START Task material

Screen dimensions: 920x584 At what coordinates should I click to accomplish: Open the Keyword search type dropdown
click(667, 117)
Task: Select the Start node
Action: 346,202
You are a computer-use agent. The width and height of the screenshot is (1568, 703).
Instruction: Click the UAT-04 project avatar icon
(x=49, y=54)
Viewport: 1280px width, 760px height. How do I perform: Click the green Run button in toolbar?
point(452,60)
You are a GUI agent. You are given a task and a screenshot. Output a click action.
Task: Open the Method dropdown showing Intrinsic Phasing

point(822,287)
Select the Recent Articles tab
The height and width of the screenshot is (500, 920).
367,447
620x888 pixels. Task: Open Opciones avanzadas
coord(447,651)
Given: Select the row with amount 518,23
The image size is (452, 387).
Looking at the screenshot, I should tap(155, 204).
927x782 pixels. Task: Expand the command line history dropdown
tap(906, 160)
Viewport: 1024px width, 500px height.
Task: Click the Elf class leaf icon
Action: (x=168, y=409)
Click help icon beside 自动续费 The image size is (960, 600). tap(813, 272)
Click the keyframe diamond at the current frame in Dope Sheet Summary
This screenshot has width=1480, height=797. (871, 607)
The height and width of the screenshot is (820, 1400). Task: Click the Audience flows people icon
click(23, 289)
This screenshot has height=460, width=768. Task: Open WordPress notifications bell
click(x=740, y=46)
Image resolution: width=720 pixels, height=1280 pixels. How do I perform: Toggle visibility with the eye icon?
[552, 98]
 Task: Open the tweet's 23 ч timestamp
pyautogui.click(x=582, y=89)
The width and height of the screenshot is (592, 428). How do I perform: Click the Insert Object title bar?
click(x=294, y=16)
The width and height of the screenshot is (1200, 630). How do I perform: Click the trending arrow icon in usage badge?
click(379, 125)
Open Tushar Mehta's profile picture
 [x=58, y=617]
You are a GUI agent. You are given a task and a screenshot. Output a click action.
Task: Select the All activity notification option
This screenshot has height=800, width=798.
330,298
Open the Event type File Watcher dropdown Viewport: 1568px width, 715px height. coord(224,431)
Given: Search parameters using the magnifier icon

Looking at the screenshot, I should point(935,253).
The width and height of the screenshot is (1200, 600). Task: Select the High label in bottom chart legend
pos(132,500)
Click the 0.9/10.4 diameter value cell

END Task material

About this exercise :: Up to and including the final line of the data above, please copy every line exactly, starting from the one that contains "Given: Search parameters".

Exercise result ::
Given: Search parameters using the magnifier icon

Looking at the screenshot, I should point(935,253).
The width and height of the screenshot is (1200, 600). Task: Select the High label in bottom chart legend
pos(132,500)
Click the 0.9/10.4 diameter value cell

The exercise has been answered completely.